Voler au Liban, au chevet d’un malade. Circuler dans le ciel. Quelqu’un a marqué "NO STEP" sur le réacteur. Des fois qu'on voudrait marcher.
La mère. Ses atours lui ressemblent. Cette volonté de briller, d’édifier les autres. De laisser des traces.
Pour sa fille, son adoration n’a d'égale que sa volonté de la mettre au pas. Condamnées, à la fois, à la haine et la passion. Mais la mère a gardé le meilleur pour la fin, maintenant qu’elle a posé les armes.
Elle a vécu sous la férule de l'homme désormais si doux assis à ses côtés. Accroché à ses basques, il dort toute la journée ce qui lui reste à vivre. Un peu sourd ou refusant d'entendre, il vogue à la dérive. Absorbé et pensif, lui qui ne pense plus.

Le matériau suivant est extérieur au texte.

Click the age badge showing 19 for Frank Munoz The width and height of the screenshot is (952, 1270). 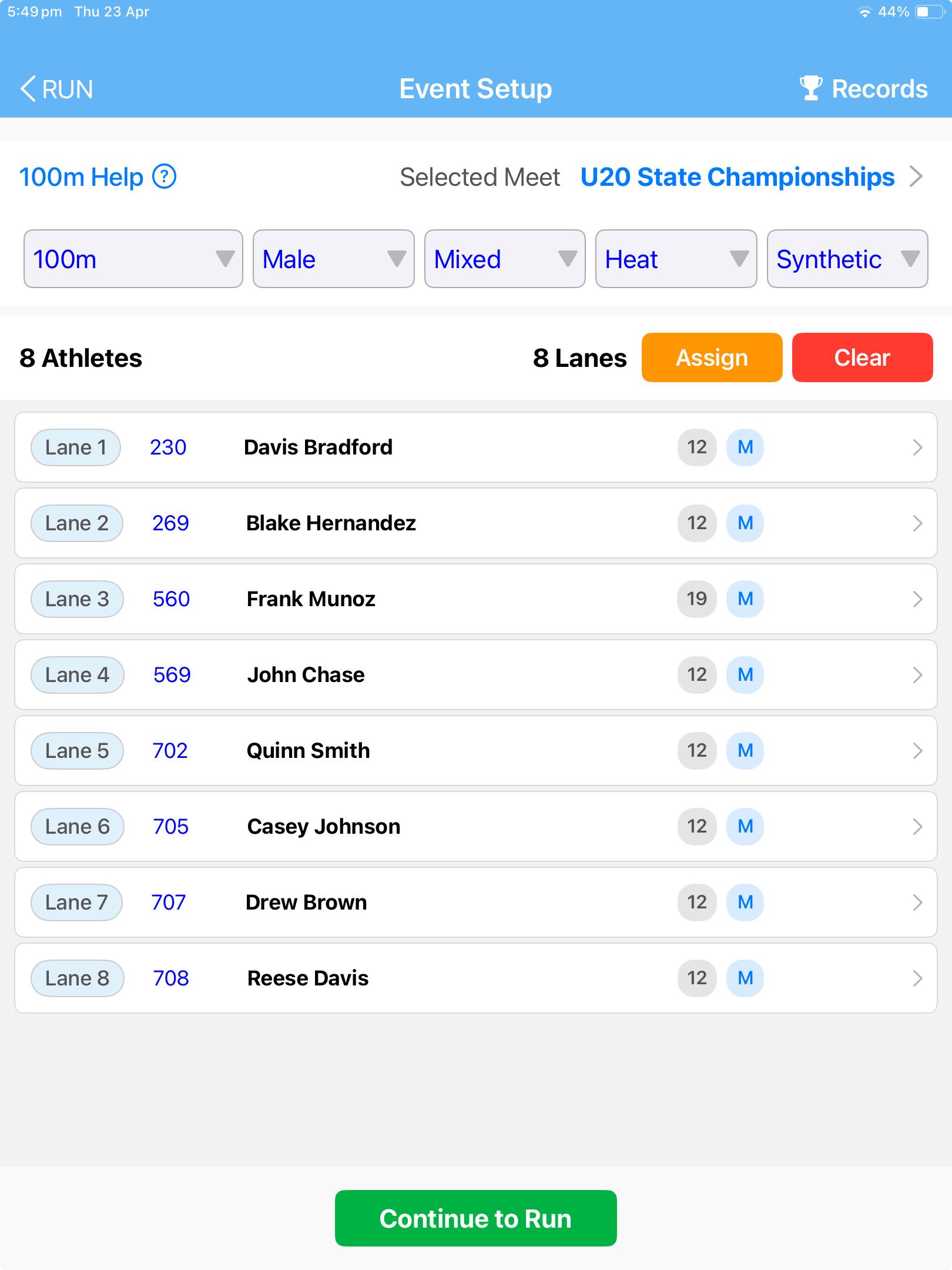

Faut-il lui changer l'oreillette ? Il a répondu :
— Non !
Magnétique jusqu’au bout de l’âme, Beyrouth est une vieille femme dont les histoires remontent à la nuit des temps.
Les silos à blé ne sont qu’une béance de plus.
Au village, le soir, un peu désorientés d'avoir perdu la lune.
La mère sur la photo, dans sa tenue vert d'eau, tâche d'opale évanescente perdue dans le salon. Comme une jeune fille alanguie d'une trop longue attente. Plus loin, le mari, dans sa chemise sans plis, dressé dans son fauteuil et noyé comme elle dans le grand maelstrom.
Tout calme est un répit.
En attendant, au village, la lune s'occupe de naître. Puis le soleil allonge les ombres sur la place. La montagne déroule au loin ses amples plis qui vont du vert sombre jusqu'au bleu du ciel. La place est la table d'un cadran solaire et, planté en son centre, un palmier pour indiquer l'heure qu'il est aux passants.
Sur la baie de Jounieh, la lune a posé sa balancelle.
Effilée par moments comme la lame d'une dague.
La mère a tant rangé naguère que ses jours sont en ordre. Astiqué dans les coins, le temps file au pas.
Déboussolée pourtant, en voiture, elle observe le monde comme un jardin fleuri à son insu. Etonnée de voir qu'il échappe à son contrôle et continue à tourner. Médusée, elle fait son compliment et sa fille revit comme une fleur qu'on arrose.
L'arrière-saison est si exquise qu'elle surpasse l'été. Comme un retour aux sources, ils filent vers le Nord. Sur la carte, au-dessus des silos du port, quelqu'un a marqué : "Fermés temporairement".
Nager à Batroun devant les trois arcades de la citadelle tendue vers la mer. S'ébattre sur les vestiges des mondes engloutis. Se laisser porter par la vague pour humer l'écume des jours. Cueillir, dans les flots mordorés, des galets, ocre verts et striés, pareils à des agates et les serrer contre soi comme les pièces d'un trésor. Sur les portes, les volets, le même turquoise que celui qui danse derrière les arcades de Notre-Dame de la Mer.
Les galets sont la chair éclatée des temps révolus.
Cueillie, la dernière grappe qui pend à la treille. A Qsaibé, la mélasse mousse aussitôt versée. La lumière baisse, les nuits s’allongent, les volets se mettent à claquer. Installé dans son fauteuil, le vieux a pris la parole. Lui, silencieux depuis longtemps, demande, le désignant du doigt :
— Sur quoi donne ce miroir ?
Cependant qu'avec le jour, la fille se retire. Et qu’elle se dirige, à petits pas, vers les affres de la mondialisation.